◆ **Information provided**:
****************
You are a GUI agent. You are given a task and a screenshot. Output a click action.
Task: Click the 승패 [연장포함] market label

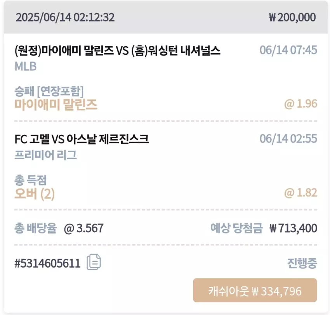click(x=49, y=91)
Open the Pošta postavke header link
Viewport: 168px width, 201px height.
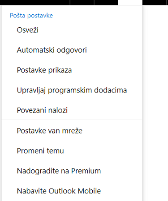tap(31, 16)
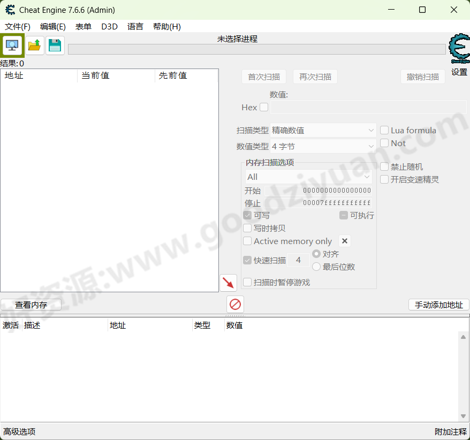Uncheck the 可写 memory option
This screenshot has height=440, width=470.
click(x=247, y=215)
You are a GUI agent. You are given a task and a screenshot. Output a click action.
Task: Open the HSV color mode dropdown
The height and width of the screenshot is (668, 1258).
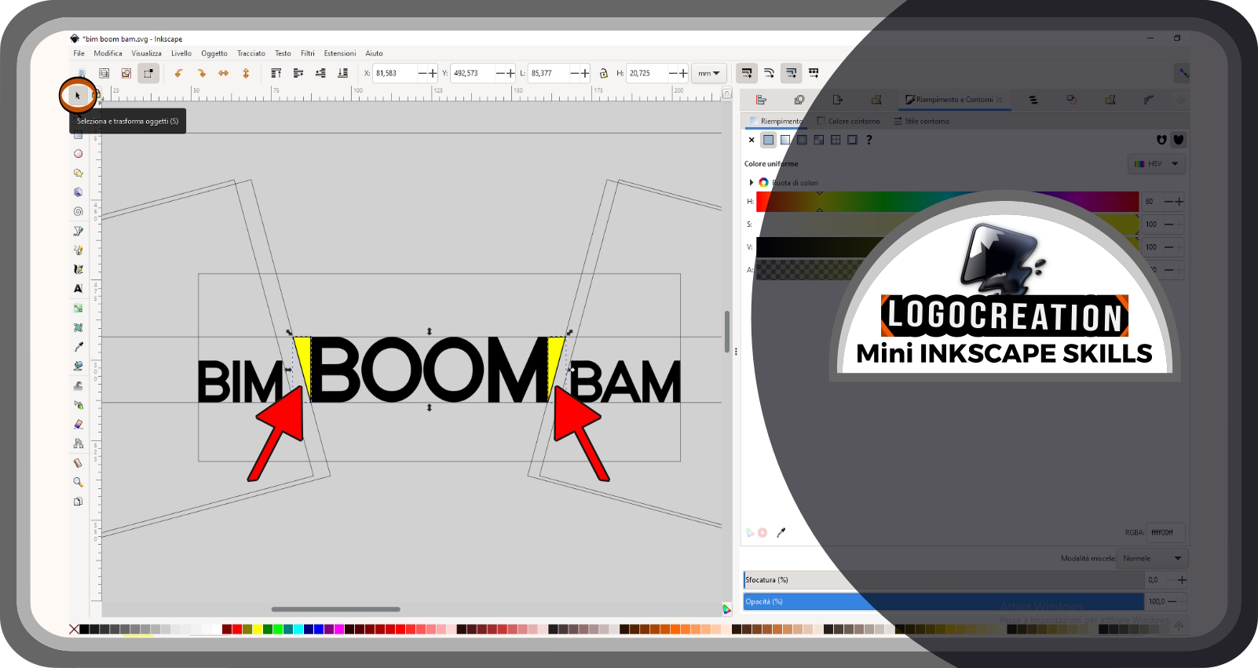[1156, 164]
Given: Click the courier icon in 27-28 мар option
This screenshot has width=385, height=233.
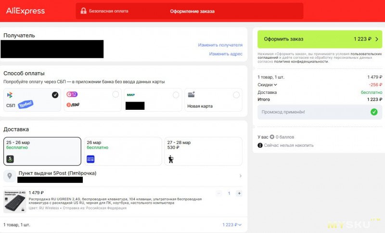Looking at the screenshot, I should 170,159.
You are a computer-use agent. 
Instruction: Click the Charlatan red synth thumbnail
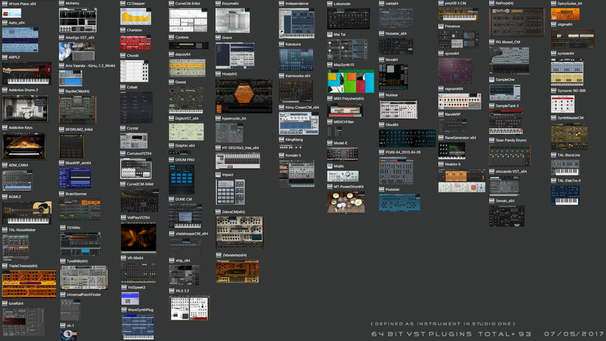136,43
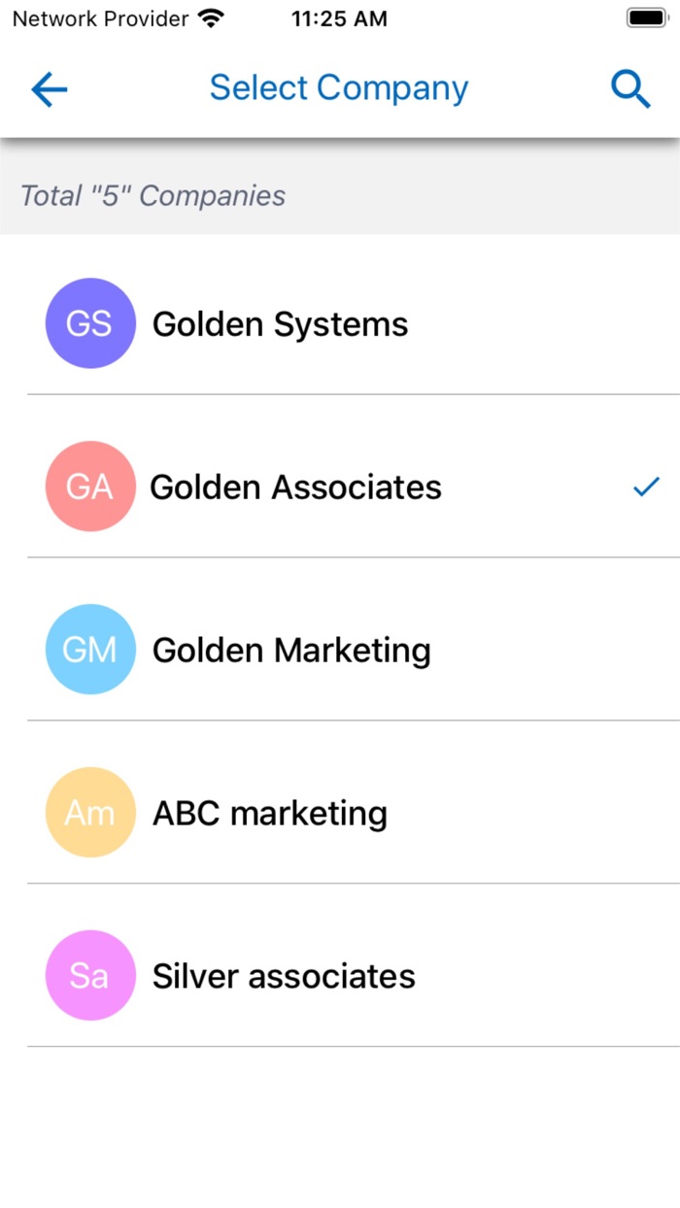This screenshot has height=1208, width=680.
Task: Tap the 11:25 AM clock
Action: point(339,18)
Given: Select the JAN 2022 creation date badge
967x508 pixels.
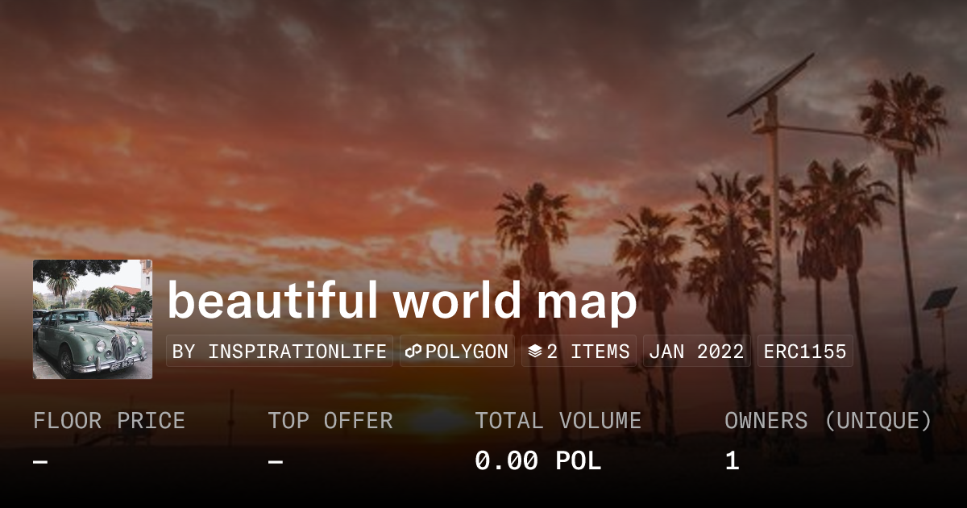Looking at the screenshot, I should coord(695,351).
****************
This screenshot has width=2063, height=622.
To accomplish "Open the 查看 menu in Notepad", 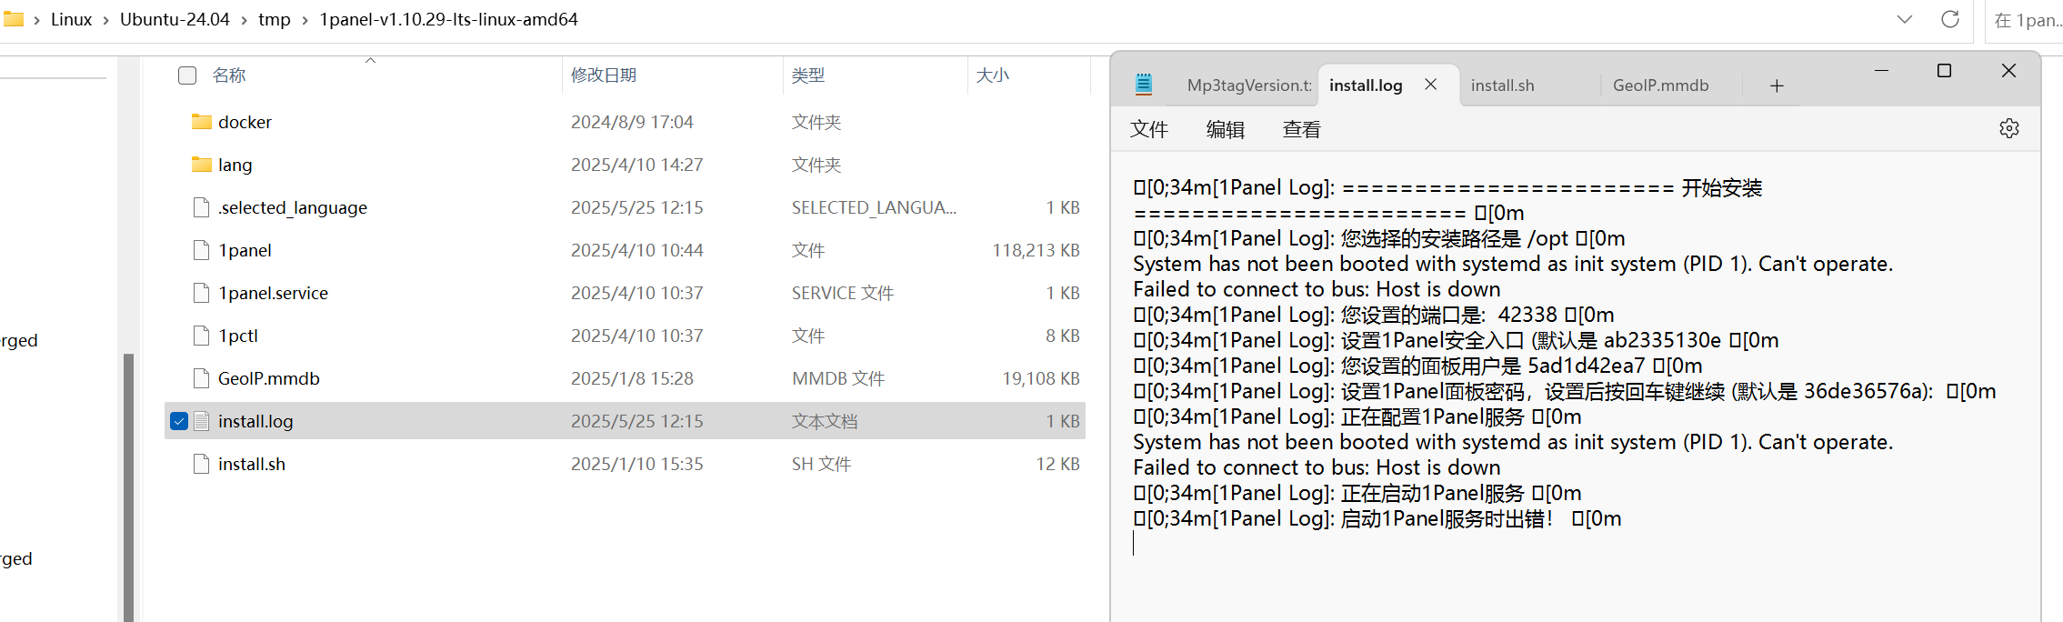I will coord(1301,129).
****************
◆ **Task requirements**: Write out exactly the run of lines above that starts at the line containing "Task: Click the 승패 [연장포함] market label" and ends at the line containing "You are a computer-use agent.". Include both, and leave the pictures out.

◆ **Expected answer**:
Task: Click the 승패 [연장포함] market label

click(x=49, y=91)
Open the Pošta postavke header link
Viewport: 168px width, 201px height.
tap(31, 16)
Uncheck the 可写 memory option
This screenshot has height=440, width=470.
click(x=247, y=215)
You are a GUI agent. You are given a task and a screenshot. Output a click action.
Task: Open the HSV color mode dropdown
The height and width of the screenshot is (668, 1258).
[1156, 164]
Given: Click the courier icon in 27-28 мар option
This screenshot has width=385, height=233.
Looking at the screenshot, I should 170,159.
You are a computer-use agent. 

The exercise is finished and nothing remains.